§ **Exercise details**
For the material that follows, return exactly the lines from the one with "Uncheck select-all header checkbox" through the one with "Given: Click the purple", both ends included.

§ **Data to use**
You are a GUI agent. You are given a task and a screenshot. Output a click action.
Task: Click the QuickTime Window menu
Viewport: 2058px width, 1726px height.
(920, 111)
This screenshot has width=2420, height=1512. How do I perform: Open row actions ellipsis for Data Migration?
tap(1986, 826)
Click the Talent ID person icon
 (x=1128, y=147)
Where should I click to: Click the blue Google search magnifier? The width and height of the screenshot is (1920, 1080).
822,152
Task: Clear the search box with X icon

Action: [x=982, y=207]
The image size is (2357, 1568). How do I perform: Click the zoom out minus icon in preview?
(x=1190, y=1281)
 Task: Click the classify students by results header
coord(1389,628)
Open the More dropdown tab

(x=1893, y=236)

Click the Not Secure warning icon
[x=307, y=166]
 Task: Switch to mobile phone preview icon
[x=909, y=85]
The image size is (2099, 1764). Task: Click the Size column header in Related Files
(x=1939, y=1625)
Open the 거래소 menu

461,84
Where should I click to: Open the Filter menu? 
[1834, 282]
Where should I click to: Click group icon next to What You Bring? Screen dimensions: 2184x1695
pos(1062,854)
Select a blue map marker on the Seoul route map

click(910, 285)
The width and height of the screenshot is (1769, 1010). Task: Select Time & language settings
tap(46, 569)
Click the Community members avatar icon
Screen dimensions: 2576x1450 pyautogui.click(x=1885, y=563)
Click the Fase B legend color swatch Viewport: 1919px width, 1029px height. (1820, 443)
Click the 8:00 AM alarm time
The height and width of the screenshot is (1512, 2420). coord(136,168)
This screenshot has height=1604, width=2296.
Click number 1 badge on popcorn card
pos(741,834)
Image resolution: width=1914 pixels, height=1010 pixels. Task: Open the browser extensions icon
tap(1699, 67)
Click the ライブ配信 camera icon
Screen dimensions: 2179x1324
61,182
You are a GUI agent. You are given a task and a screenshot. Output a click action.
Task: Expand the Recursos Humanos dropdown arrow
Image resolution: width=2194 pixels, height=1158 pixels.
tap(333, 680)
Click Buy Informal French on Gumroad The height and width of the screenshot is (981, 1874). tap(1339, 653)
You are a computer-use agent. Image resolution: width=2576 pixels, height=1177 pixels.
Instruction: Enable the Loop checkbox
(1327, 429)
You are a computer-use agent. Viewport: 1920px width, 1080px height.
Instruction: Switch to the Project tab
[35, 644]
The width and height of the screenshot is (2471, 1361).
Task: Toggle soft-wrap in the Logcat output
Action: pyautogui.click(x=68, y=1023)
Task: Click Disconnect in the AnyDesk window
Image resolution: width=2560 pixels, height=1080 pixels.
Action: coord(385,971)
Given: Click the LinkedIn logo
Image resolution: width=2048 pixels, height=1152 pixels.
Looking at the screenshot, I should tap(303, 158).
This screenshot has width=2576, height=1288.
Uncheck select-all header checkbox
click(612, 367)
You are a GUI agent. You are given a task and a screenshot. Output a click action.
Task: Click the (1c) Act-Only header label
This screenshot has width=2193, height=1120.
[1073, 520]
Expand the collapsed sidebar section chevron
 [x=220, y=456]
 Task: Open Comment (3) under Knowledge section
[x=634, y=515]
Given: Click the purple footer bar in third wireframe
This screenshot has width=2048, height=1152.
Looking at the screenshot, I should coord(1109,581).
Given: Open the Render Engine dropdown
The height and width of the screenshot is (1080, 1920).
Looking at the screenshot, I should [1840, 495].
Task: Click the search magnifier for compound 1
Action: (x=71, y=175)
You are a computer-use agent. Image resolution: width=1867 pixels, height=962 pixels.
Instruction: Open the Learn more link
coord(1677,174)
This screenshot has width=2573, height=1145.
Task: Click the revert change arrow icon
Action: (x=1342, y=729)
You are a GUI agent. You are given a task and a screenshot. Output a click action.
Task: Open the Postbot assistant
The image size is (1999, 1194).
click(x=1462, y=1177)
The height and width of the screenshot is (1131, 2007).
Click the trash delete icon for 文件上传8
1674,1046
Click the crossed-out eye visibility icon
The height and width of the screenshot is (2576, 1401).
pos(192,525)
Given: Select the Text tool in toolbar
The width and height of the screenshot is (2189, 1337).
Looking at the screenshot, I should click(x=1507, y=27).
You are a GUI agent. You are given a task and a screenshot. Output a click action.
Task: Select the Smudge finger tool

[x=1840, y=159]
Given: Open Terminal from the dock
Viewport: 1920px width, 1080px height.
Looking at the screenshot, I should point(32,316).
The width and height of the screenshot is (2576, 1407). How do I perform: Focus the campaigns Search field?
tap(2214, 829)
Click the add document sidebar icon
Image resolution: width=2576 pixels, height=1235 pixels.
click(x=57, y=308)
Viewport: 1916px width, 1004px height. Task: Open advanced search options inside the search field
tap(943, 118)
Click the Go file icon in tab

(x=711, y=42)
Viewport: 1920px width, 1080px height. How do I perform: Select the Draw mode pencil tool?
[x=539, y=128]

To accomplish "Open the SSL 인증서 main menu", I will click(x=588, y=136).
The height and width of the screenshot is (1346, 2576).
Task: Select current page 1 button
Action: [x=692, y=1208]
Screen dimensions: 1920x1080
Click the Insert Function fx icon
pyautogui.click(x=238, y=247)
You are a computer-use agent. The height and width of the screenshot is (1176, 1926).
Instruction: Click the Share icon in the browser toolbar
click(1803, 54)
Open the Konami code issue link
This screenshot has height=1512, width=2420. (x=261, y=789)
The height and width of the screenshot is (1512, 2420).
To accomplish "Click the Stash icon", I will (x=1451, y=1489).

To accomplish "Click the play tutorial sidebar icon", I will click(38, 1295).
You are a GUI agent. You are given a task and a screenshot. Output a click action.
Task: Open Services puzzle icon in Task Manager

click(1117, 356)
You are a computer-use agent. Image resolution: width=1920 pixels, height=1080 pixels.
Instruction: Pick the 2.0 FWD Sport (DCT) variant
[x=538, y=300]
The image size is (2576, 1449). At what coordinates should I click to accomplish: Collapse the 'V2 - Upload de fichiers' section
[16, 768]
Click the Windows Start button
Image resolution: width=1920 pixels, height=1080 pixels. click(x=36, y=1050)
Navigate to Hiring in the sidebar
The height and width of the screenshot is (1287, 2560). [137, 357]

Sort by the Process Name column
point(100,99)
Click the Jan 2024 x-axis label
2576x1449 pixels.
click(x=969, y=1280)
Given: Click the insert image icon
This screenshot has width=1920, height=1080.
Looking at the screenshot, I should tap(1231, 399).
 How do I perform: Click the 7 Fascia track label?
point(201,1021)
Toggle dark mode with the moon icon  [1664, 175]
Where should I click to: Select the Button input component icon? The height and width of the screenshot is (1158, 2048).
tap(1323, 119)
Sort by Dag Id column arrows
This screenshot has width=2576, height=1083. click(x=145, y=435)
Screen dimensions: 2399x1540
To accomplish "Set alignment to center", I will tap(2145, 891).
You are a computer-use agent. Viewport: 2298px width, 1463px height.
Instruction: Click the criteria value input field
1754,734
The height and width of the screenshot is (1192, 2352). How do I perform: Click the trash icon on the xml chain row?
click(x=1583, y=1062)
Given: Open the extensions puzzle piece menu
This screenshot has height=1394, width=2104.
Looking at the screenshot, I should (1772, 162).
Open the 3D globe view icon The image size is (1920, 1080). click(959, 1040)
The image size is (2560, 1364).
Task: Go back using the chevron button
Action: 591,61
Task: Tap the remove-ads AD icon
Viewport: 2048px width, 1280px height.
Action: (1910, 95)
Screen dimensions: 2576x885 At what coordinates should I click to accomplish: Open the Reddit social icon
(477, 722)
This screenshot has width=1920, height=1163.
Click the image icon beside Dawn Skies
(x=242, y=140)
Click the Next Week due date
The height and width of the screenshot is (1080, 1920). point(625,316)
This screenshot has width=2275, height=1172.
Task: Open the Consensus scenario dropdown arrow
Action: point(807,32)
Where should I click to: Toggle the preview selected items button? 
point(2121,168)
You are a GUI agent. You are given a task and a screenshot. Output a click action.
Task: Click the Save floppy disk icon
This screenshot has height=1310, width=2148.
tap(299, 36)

§ **Result of the exercise**
Uncheck select-all header checkbox
click(612, 367)
You are a GUI agent. You are given a task and a screenshot. Output a click action.
Task: Click the (1c) Act-Only header label
This screenshot has width=2193, height=1120.
[1073, 520]
Expand the collapsed sidebar section chevron
 [x=220, y=456]
 Task: Open Comment (3) under Knowledge section
[x=634, y=515]
Given: Click the purple footer bar in third wireframe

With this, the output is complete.